Text segment:
- - -

Estate Administration

When someone passes away, their affairs must be settled. This involves paying their outstanding debts and transferring their assets to others. In New York, the Surrogate’s Court serves as the probate court and has jurisdiction over matters related to the estates of decedents. SCPA § 201. There is a Surrogate’s Court in each of the 62 counties in New York.

If the decedent left a will, the process starts with the will being submitted to the Surrogate’s Court and validated. Next, the estate is administered and assets distributed according to the terms of the will. Whether the decedent had a will or not, the ultimate goals are to pay debt and distribute assets.

- - -

Your objective: Output the stretch of the estate administration text from "If the decedent" through "and distribute assets.", copied word for word.

Source material:

- - -

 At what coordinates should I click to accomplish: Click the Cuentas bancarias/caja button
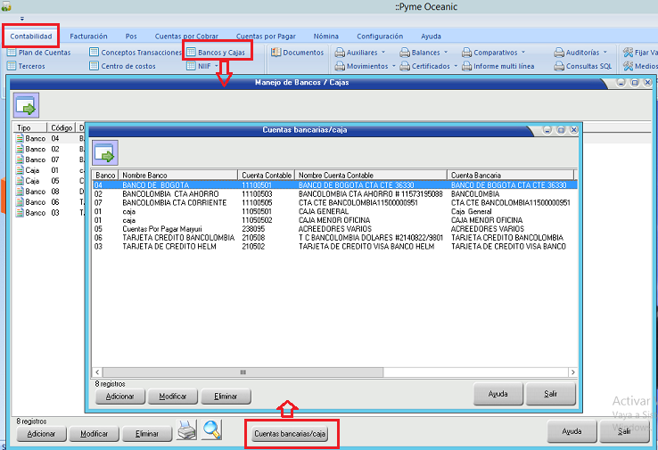(291, 434)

- - -

Answer:
If the decedent left a will, the process starts with the will being submitted to the Surrogate’s Court and validated. Next, the estate is administered and assets distributed according to the terms of the will. Whether the decedent had a will or not, the ultimate goals are to pay debt and distribute assets.